◆ **Exercise brief**: Check each line of the entries below for the word "arrow", and copy out the ones that have it.

====== Provided records ======

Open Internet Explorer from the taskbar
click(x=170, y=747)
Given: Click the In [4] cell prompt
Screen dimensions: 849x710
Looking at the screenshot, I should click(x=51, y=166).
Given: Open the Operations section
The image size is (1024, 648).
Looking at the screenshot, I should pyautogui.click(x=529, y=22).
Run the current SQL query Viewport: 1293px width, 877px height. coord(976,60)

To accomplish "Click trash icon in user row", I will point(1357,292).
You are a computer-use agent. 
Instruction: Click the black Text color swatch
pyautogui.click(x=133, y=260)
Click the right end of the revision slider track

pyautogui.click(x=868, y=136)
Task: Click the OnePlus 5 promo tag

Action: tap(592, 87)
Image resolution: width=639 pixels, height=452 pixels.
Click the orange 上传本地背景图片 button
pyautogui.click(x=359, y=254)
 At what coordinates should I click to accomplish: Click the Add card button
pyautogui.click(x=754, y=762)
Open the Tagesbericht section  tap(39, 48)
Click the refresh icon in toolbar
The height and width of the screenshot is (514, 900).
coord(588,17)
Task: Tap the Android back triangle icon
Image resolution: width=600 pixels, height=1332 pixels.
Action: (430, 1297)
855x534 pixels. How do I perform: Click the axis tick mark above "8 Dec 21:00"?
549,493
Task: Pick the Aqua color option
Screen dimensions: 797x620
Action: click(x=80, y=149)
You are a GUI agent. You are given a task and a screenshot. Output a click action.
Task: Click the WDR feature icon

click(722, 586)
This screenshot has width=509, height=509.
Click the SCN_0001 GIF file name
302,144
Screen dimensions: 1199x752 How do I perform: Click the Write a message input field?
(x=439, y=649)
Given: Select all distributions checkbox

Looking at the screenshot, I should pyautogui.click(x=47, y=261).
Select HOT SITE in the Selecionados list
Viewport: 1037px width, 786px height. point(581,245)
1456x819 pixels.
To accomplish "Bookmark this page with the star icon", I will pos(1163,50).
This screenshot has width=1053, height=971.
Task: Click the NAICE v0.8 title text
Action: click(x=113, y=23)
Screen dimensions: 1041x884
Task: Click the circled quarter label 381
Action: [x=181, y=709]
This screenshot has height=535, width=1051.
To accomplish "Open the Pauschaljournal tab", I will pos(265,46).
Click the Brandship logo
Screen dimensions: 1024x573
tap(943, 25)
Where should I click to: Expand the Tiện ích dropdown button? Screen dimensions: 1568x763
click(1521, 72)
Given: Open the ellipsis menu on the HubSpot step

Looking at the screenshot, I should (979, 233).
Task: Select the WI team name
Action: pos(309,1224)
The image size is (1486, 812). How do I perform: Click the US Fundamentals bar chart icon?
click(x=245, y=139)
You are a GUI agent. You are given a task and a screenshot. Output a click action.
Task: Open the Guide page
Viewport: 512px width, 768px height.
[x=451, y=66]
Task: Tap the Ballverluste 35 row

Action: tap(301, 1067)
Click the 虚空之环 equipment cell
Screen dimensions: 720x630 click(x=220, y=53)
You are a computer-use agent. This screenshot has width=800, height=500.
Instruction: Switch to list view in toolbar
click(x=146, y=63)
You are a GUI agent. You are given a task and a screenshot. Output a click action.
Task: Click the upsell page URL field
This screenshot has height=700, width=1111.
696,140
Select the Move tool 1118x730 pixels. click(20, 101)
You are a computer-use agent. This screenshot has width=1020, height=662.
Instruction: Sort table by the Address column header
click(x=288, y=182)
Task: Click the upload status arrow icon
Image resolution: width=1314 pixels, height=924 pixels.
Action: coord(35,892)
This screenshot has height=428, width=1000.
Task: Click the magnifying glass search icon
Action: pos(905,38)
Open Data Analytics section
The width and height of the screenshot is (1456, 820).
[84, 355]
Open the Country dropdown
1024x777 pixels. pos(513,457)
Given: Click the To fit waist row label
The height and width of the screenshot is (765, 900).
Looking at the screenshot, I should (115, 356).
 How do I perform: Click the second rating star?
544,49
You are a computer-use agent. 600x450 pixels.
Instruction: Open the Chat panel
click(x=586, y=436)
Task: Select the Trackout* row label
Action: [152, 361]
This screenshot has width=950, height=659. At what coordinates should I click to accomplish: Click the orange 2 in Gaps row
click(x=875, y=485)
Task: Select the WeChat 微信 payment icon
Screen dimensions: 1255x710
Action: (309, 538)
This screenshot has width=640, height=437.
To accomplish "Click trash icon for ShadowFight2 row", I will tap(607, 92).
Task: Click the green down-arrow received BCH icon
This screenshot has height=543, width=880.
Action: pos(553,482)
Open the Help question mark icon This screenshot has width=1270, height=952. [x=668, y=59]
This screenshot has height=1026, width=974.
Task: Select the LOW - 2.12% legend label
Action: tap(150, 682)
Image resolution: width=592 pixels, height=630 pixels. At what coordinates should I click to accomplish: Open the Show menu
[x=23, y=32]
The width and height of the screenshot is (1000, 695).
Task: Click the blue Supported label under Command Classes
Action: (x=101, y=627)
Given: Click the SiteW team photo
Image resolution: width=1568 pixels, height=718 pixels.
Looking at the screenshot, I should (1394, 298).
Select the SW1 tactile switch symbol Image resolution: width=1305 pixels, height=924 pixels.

======

◆ **Solution to this task**:
Task: Click the upload status arrow icon
Task: Click the green down-arrow received BCH icon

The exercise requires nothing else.